Writing at the end of November 2008 it is interesting to reflect that it is now ten years since the first issue of Evidence-based Dentistry was published as a supplement of the BDJ. Since then the journal has grown, moving from a biannual supplement to a quarterly stand-alone journal in 2000. Development of the journal led to it achieving a Medline listing in 2004. As with all publications the journal has, I believe, improved over the years, with perhaps some of the more noticeable changes being the changing cover style (above).

The main aim of the journal has always been to provide a dissemination route for high quality research relevant to dental practitioners. This we endeavour to do through our summaries of research and evidence-based guidelines which remain the core of the journal. Recently we have introduced the Dental Evidence-based Topic or DEBT: these are short critical summaries of particular clinical topics or questions which aim to provide a more detailed analysis of an area than our standard summaries of single studies or reviews.

The journal's other aim has been to provide tools and information to enable practitioners to practise evidence-based dentistry. These are found in the Toolbox section of the journal and have covered a range of articles on statistics, web and papers based resources. We have also included primary research related to evidence-based methodologies in dentistry.

None of this would be possible without the small core editorial team who work hard to keep the publication on track, and the support of our commentators. The support of the commentators is also vital to EBD and in these increasingly busy times it is rewarding that they are willing to undertake this work, with the publication as their only reward. For their support I am very grateful and I am hopeful that with this continued support we will celebrate our 20th year in 2018.

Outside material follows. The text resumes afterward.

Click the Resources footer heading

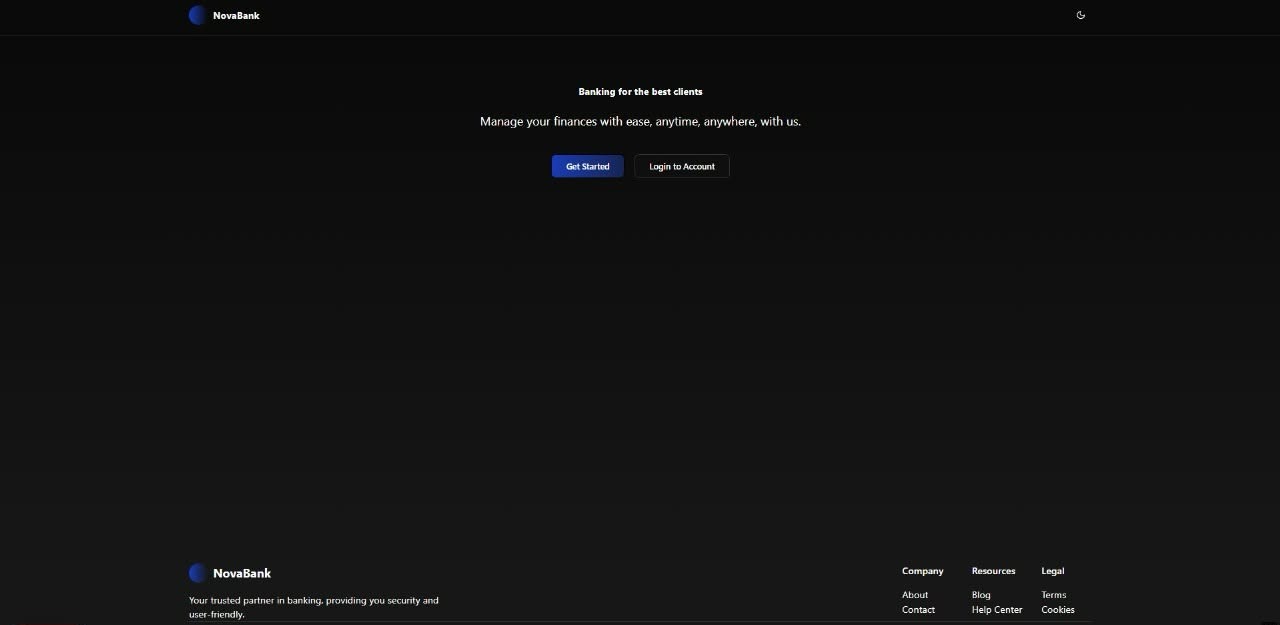993,571
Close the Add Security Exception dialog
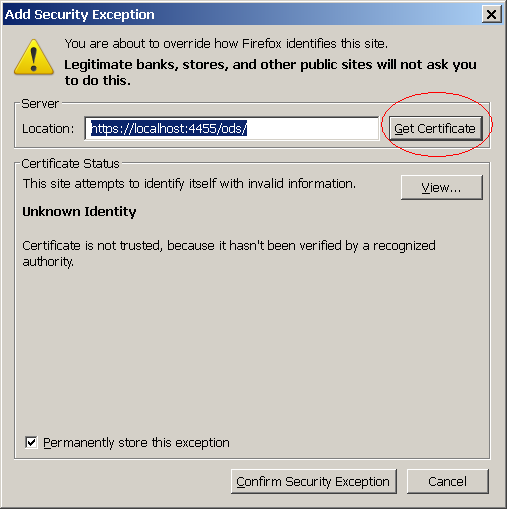Viewport: 507px width, 509px height. 491,15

Continuing the reflective mood, this journal has long used a hierarchy of evidence to rate our commentaries (see page 108). As regular readers will be aware this is derived from the Centre for Evidence-based Medicine levels of evidence document (www.cebm.net/index.aspx?o=1025). In the recent Harveian Oration at the Royal College of Physicians (www.rcplondon.ac.uk/news/news.asp?PR_id=422) Professor Sir Michael Rawlins, Chair of the National Institute for Health and Clinical Excellence (NICE) argued for a new approach to analyzing clinical evidence. He claims that randomised controlled trials (RCT) have been put on an underserved pedestal and that their position at the top of hierarchies is inappropriate and that hierarchies are illusory tools for assessing evidence and should be replaced by a diversity of approaches that involve the totality of the evidence-base.

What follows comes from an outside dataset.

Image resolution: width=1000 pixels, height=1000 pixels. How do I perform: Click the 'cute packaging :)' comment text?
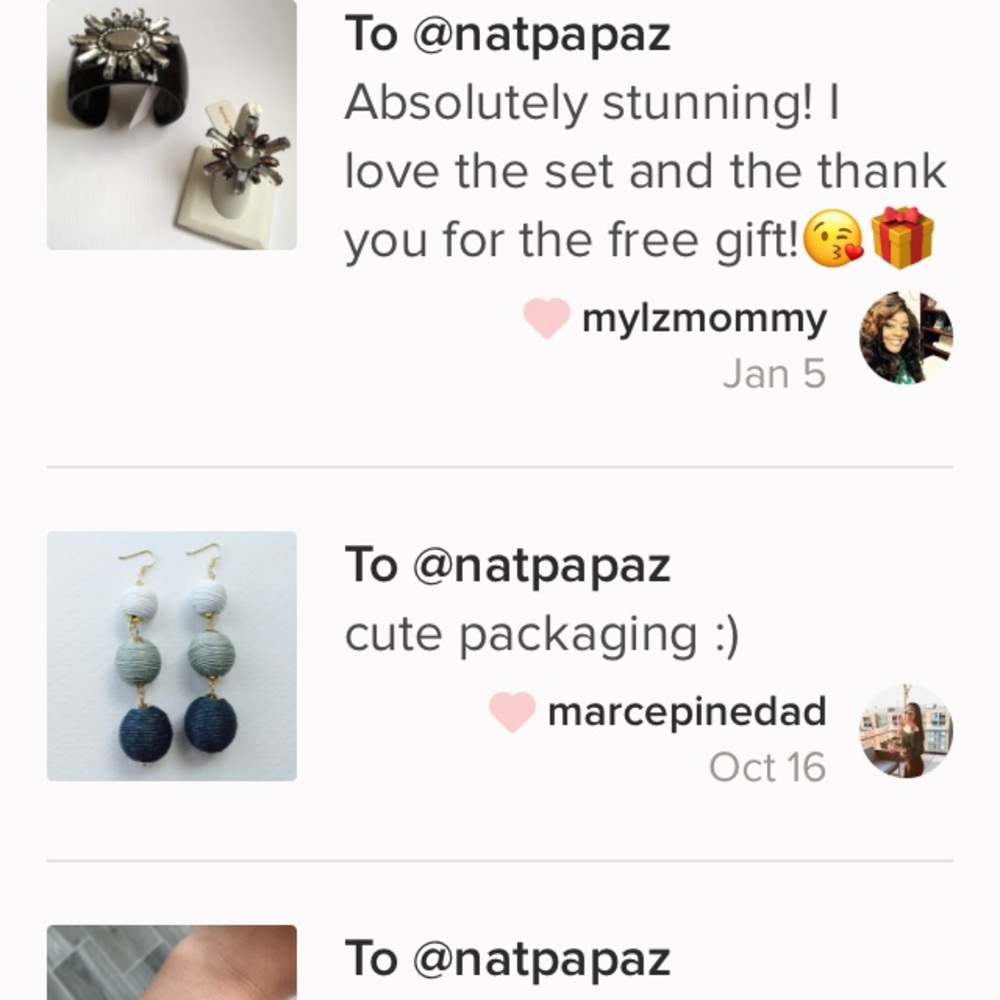click(541, 634)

RCTs have a number of well known limitations; they are impossible for very rare diseases, prophylactic antibiotics for infective endocarditis being a good example. There are unnecessary when treatments produce dramatic benefit. RCTs are expensive and there are also issues about their generalisability. Young and Godlee1 in their editorial were of the opinion that Michael Rawlins' central question was not what we should do instead of randomised controlled trials, for RCTs continue to produce valuable information that can improve health, but how policy makers, resource controllers and health care workers can use the full spectrum of research to improve health, that is important. I agree with this view, and the recent Canadian guideline on bisphosphonate associated osteonecrosis of the jaw which we summarise on page 101 is a good example of where a multidisciplinary group have used all the available evidence in order to provide guidance on how we should manage an emerging problem. A rare problem, it is unlikely that an RCT will take place in the near future so we need to summarise all the available evidence in a robust manner in order to help patients and clinicians make informed decisions about their care. To me this is what evidence-based practice has always been about as originally defined by Sackett et al, ‘the conscientious, explicit and judicious use of best evidence in making decisions about care of individual patients'. 2 In the early days of the evidence-based health care movement there was undoubtedly a great deal of focus on the value of the RCT, but as Sackett and Wennberg3 pointed out early on, the type of research we need to do depends on the question we are trying to address and we should use the best research design for each questions.

In reality many health problems are complex and cannot be resolved by simple interventions and require complex interventions. In 2000 the Medical Research Council proposed an evaluation framework for complex interventions4. This has now been completely revised and updated and can be downloaded from the MRC website (www.mrc.ac.uk/Utilities/Documentrecord/index.htm?d=MRC004871), while Craig et al5 have summarized the issues and key messages in the new guidance in an article in the British Medical Journal.

Evidence-based practice has certainly developed in the ten years since the launch of the journal and the phrase evidence-based is now liberally spread through journals, presentations and policy documents. However, I feel that it is often over used and misused and this provides its detractors, for there are still many, with ammunition to rubbish the original concepts and ideas. There is clearly a long way to go to both improve our understanding of the available evidence to support health care interventions and to improve our understanding of the best methods to ensure their uptake and implementation in order that we can best serve our patients. Until we have mastered these challenges there is still a clear role for this journal in disseminating the best available evidence to the profession.